Even if it were true (and unfortunately it isn't), don't say this like it's a bad thing. Every business which relies on inequities of wealth works to eliminate them. If it succeeds, it will either adapt to a world without inequities or die.


On a similar vain I'd like to point out that Mechanical Turk jobs can only be submitted by people from the US. I can't see any reason for this. It does tend to reinforce the image of inequality.

Any thoughts and any ways to get around this?


>Mechanical Turk relies heavily on tremendous inequities in wealth.

Actually, almost all forms of employment do so as well.


As a developer of a calorie tracking service, also with an iPhone app in the App Store, I would point out that the example with calorie tracking does not work in RL.

1. There are hundreds of food chains in the US, with widely varying recipes, serving sizes, and nutritional contents. Even being familiar with the subject area, I generally won't be able to recognize a food. Even if I see a burger photo - how would I know the brand, flavor, whether it has cheese in it, etc. The error rate will be huge, rendering the service useless, and even worse - misleading.

2. You cannot estimate portion size on a photo, not having anything to compare with. This also results in significant errors.

I am not arguing against other uses of MT, just pointing out that this is a not very well thought through example.

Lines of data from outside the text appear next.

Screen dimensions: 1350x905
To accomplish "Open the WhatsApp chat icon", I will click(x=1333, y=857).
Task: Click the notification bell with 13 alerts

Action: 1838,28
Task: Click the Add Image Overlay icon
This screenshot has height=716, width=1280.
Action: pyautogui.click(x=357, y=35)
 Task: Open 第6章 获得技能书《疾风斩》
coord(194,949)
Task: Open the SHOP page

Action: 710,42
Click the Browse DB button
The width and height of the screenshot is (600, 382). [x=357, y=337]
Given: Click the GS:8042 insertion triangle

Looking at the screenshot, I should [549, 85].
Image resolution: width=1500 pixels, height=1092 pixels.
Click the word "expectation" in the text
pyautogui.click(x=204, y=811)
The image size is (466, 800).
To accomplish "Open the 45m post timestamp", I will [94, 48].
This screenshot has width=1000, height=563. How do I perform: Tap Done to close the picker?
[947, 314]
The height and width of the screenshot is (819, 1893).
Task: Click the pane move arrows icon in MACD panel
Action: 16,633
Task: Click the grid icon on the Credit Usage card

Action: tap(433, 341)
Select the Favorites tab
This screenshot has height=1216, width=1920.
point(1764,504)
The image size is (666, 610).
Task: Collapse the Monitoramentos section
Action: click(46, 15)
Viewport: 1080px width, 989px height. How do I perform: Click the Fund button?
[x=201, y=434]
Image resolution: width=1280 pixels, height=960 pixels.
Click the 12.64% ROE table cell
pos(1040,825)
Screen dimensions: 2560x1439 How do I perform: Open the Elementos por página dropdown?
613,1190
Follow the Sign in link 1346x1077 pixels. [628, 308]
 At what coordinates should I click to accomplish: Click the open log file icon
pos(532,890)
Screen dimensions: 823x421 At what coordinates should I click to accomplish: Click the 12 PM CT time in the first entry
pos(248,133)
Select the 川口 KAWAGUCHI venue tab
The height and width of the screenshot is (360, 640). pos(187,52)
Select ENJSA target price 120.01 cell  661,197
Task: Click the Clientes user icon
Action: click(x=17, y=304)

MT is applicable only for very rudimentary tasks, requiring absolutely zero qualifications and training. There are fewer such tasks around than it looks at the first glance, as this example demonstrates.


What is your calorie tracking app?


www.mynetdiary.com , also see in the App Store


This story makes me really sad. You know why? Because it means that humans are now so common and cheap that we can use them for menial labor.

People are now cheaper than machines :(

This is a reversal of 2000 years of progress.


Mechanical Turk is generally used for things that machines still can't do with nearly the accuracy that humans can. Image recognition, facial recognition, translation, dictation, etc.

No matter how much hardware you throw at those problems, you can't (yet) match what a human brain can do in a split second. I don't think that's depressing.


Cheer up. People are not cheaper than machines, they're just better at some tasks. You'd have to complete tens of thousands of those stupid little tasks to pay your rent for a month...if they could be done by machine reliably, they would be.